He keeps pushing his team to use the triangle offense, instead of understanding why today’s best teams don’t run it. He mocks the emphasis on three-point shooting instead of studying and adapting to it. He gives “his” guys Kurt Rambis and Derek Fisher plum coaching roles. He even gave Brian Shaw a shout-out in his ESPN interview. But of course, any compliment for Rambis, Fisher or Shaw is really a compliment for Phil.

One of Jackson’s most telling comments to ESPN was not about his guys or James, and it was not racially tinged. It was about Popovich and the Spurs. Jackson said: “We have no animosity. We just played against each other so many times. One time he just stuck guys in the corner and ran the twin towers and that was it. But they've evolved so much. I like the way his teams play. He's using a lot of triangle stuff, a lot of pinch post stuff. It works.”

Maybe I’m reading that wrong, but does Jackson think Popovich was a simplistic offensive coach who got smarter when he started running more of Jackson’s beloved triangle? Oddly, I have not seen this analysis anywhere else.

Why are we hearing all this now?
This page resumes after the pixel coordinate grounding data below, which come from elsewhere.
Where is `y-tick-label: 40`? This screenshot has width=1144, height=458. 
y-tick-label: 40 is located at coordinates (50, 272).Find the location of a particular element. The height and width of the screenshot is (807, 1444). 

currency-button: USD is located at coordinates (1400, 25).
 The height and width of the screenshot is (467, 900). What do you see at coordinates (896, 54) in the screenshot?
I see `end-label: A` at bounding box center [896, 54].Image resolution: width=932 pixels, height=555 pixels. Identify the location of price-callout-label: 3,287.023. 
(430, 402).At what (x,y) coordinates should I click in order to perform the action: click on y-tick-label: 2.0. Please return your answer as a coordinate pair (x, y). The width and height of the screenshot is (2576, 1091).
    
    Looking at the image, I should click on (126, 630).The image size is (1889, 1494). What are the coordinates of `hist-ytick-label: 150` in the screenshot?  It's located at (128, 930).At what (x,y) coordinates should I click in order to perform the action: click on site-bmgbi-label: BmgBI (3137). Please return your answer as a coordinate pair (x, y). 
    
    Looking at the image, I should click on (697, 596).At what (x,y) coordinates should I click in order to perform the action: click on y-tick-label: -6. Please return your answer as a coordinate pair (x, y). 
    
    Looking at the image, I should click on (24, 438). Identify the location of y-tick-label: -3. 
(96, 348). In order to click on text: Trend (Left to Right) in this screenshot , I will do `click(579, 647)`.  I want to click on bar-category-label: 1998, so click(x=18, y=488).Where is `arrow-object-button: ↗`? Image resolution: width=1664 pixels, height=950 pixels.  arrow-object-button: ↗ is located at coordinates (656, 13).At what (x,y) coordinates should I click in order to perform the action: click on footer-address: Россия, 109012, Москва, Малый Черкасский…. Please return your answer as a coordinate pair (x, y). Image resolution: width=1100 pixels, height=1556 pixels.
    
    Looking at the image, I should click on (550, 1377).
Knicks star Carmelo Anthony told reporters, “I don't really know what was the gist of the conversation, what was the topic or why Phil was even talking about LeBron in the first place. I don't think we play them anytime soon. It's a whole month away.”

Why did Jackson talk about LeBron James, Pat Riley and the Lakers? Just a wild, off-the-wall guess here, but those are the league’s most famous player, most famous executive, and most popular team, and Jackson used to be in that conversation. He wants to be in that conversation again. He can’t get there by talking only about how the Knicks got to 4–6.

This would be a different conversation if Jackson regularly fielded questions about the Knicks. He rarely does. So why is he talking about everybody else?

Phil Jackson used to do masterful work with huge egos. Now he just has one. The truth is that the NBA players are no longer in awe of Jackson. The rest of the league does not fear him, resent him, or worry about him like it once did. He is just an overpaid 71-year-old running an average team for a lousy owner. If he wants to tell people what he thinks of everybody else in the league, he should save those thoughts for the media suck-ups and old buddies who want to hear it. Some people would call them his posse.